In university, I had a dust-coloured hamster named Harley that I bought from Petsmart and named after the bike that roared past us on the way back to my shitty basement apartment. I probably should have named him Ralph, but Harley was the first thing that popped into my head, so Harley he became, and Harley he remained.

Harley and I were alike in very many ways. We slept like logs during the day, and both liked cheese and cheese flavoured snacks. We hated when people poked us and tormented us (sorry Ro!) and we both woke up extremely grumpy.

We bonded at night; he running in his little wheel as fast as his scrawny little legs could carry him, me “studying” late into the night and watched fuzzy football on my 20 year old rabbit-eared television. Sometimes I’d put him into his hamsterball, and he’d run around leaving a trail of hamster poo behind him. He liked his freedom and escaped as often as possible, once crawling into bed with me and scaring the crap right out of me.

Fun times.

Occasionally, I’d let Harley run around on my desk while I did my studio projects (brilliant plan to avoid exams by taking art studio 101 turned out extremely time consuming and not so brilliant).

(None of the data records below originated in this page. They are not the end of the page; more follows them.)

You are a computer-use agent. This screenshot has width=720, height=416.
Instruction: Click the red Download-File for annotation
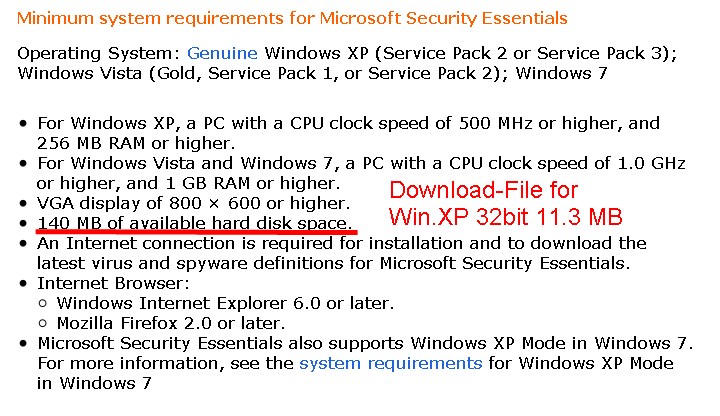[484, 190]
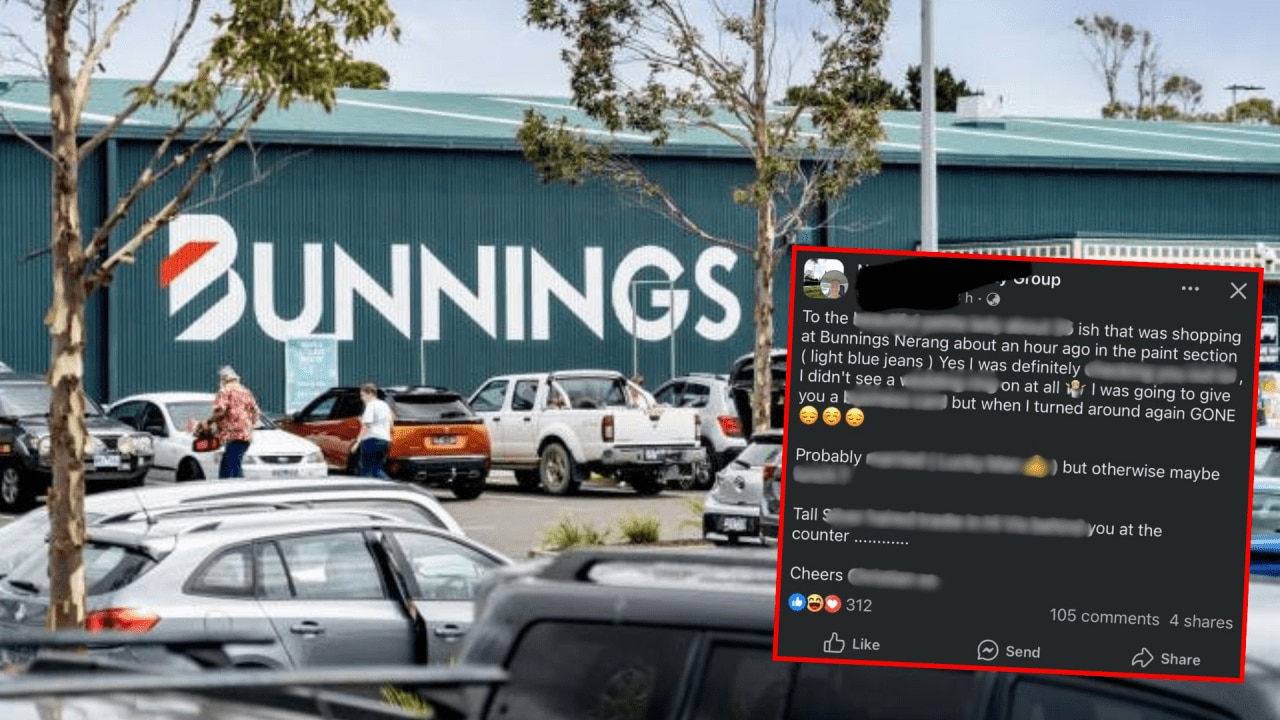Open the three-dot post options menu

pyautogui.click(x=1190, y=289)
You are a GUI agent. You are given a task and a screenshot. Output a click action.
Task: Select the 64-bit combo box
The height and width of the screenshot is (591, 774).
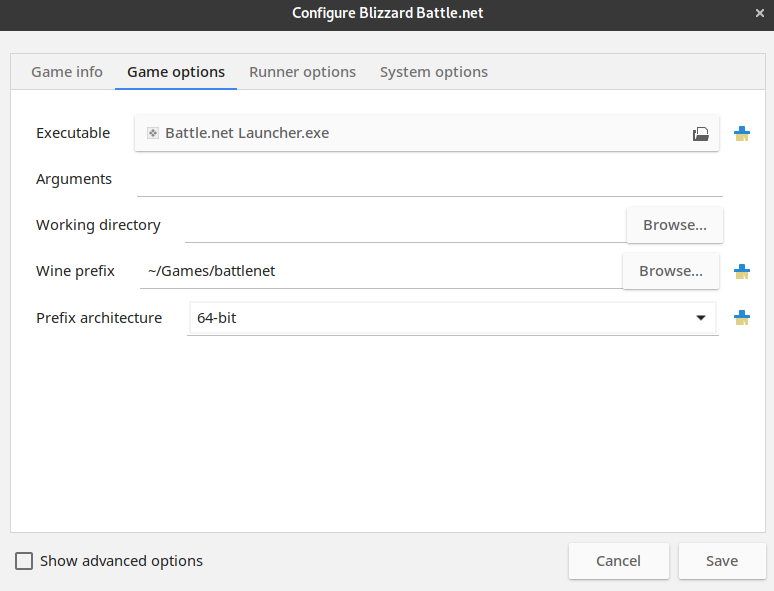point(453,318)
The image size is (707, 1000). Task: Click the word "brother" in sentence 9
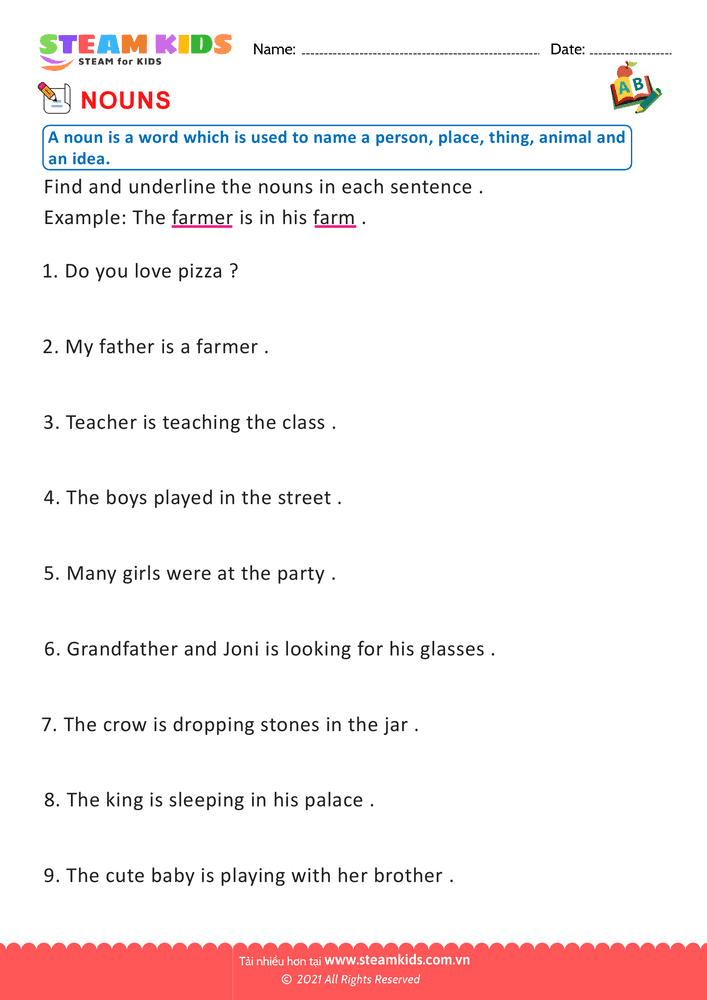(x=407, y=875)
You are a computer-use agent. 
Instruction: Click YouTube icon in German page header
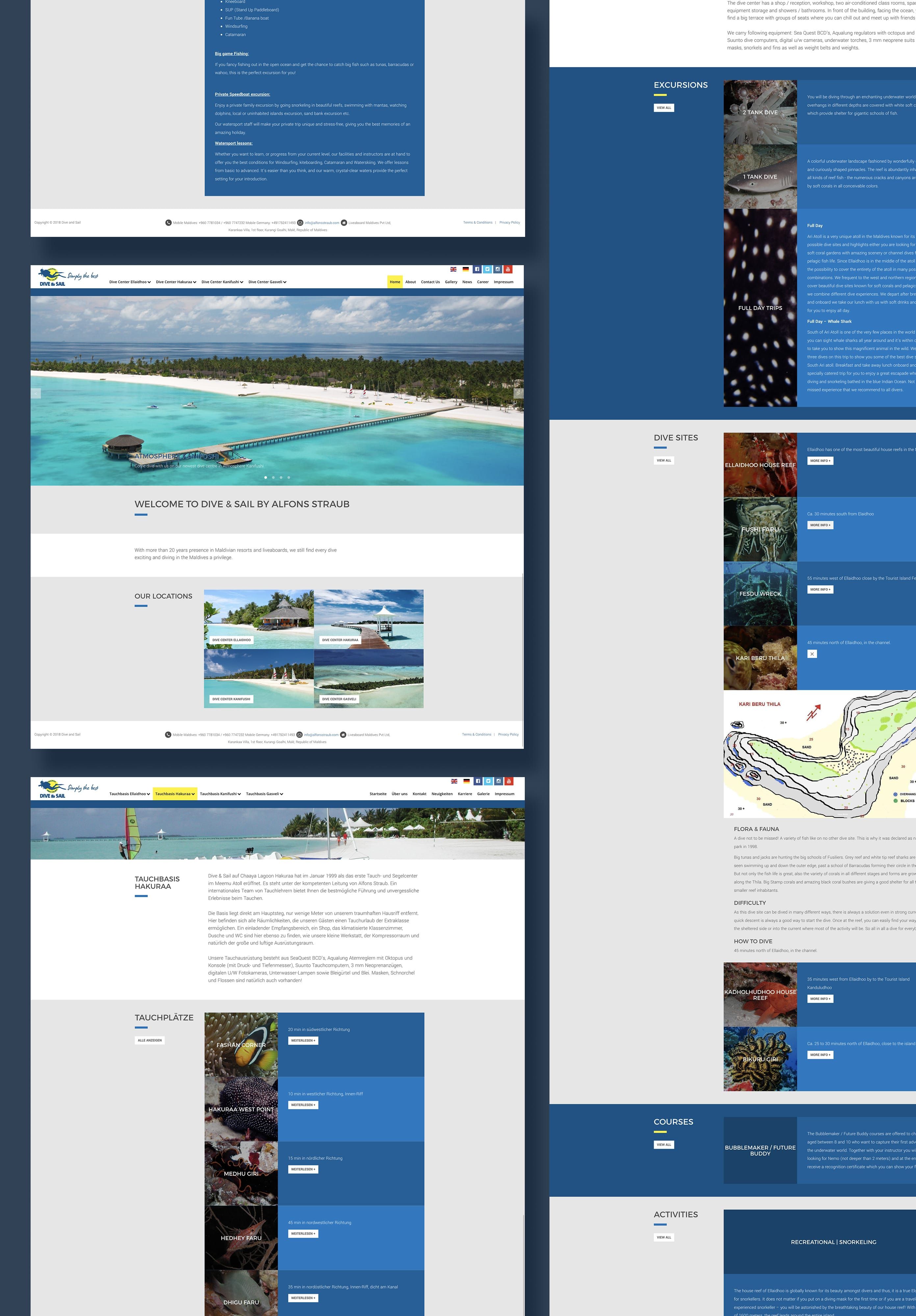(x=509, y=781)

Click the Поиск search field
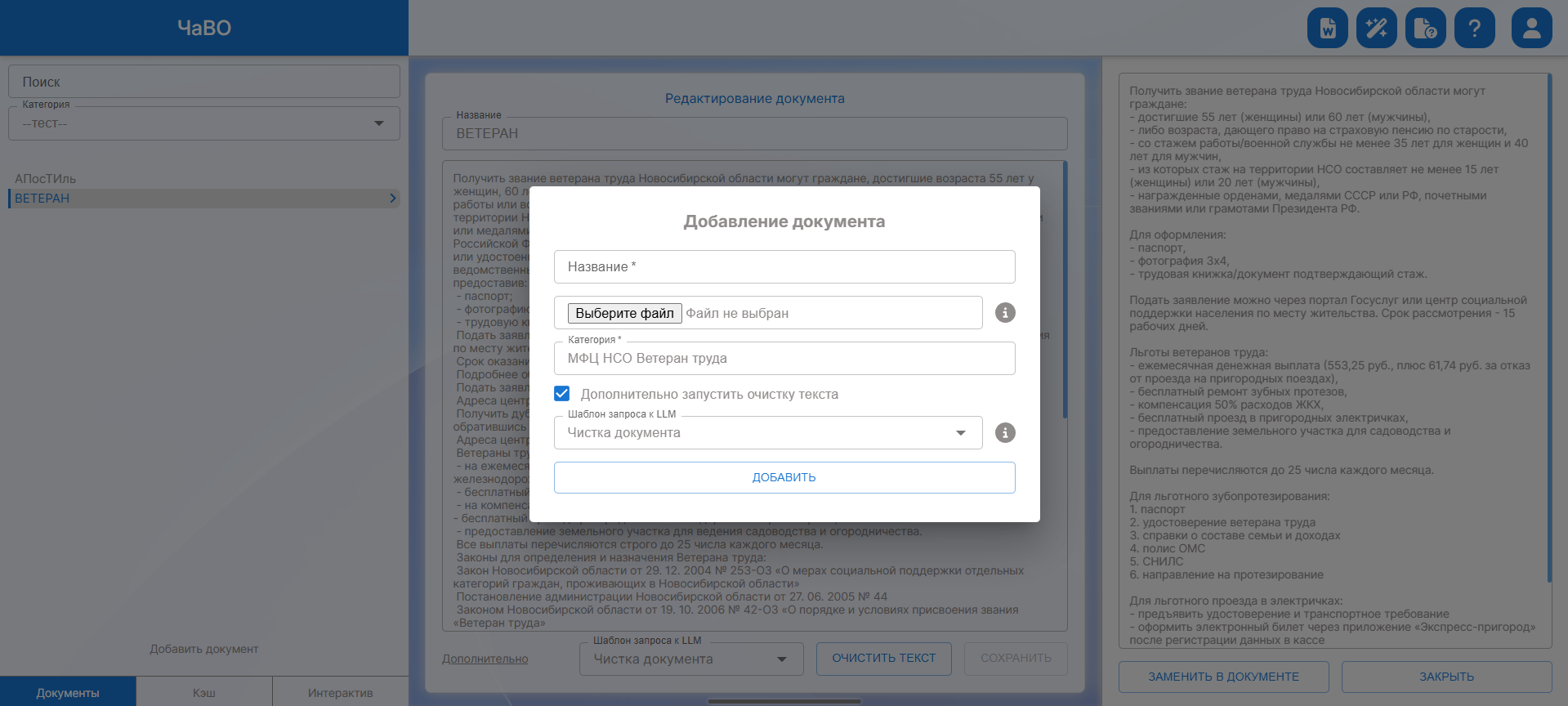pos(204,82)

He’d run around my desk sniffing at my ink, and nibbling on whatever crumbles I had on my desk. And then he’d poop.

[Aside: I don’t know if you’ve seen hamsters poo. Very interesting… very gross. Harley had a habit of reclining on his back, sticking his huge bum in the air, pooing a little poo-stub, and then using his MOUTH to grab the little poo-stub to pull out the rest of the poo, and then FLINGING it as hard as he could.]

One night before the deadline of a huge drawing assignment, I lost track of time. I was drawing and smudging and erasing as fast as I possible could, and quite simply forgot that Harley was roaming around my desk getting into his usual mischief. Deep in concentration, I put my B2 pencil into my mouth, chewing on it as I reached for another pencil.

Something eventually clicked in my mind…

Hm… something isn’t quite right? Why is there an old raisin stuck on my pencil? I wasn’t snacking on rais… OMG… IT’S HAMSTER POO!!!

Freak of a little rat (RIP) had fling his little thing onto my pencil where it had dried so that I could chew on it.

Happy Friday the 13th.

1 comment:

Woe said...

I remember Ralph! I don't remember harassing Harley...but if I did...he got me back when he bit off my finger.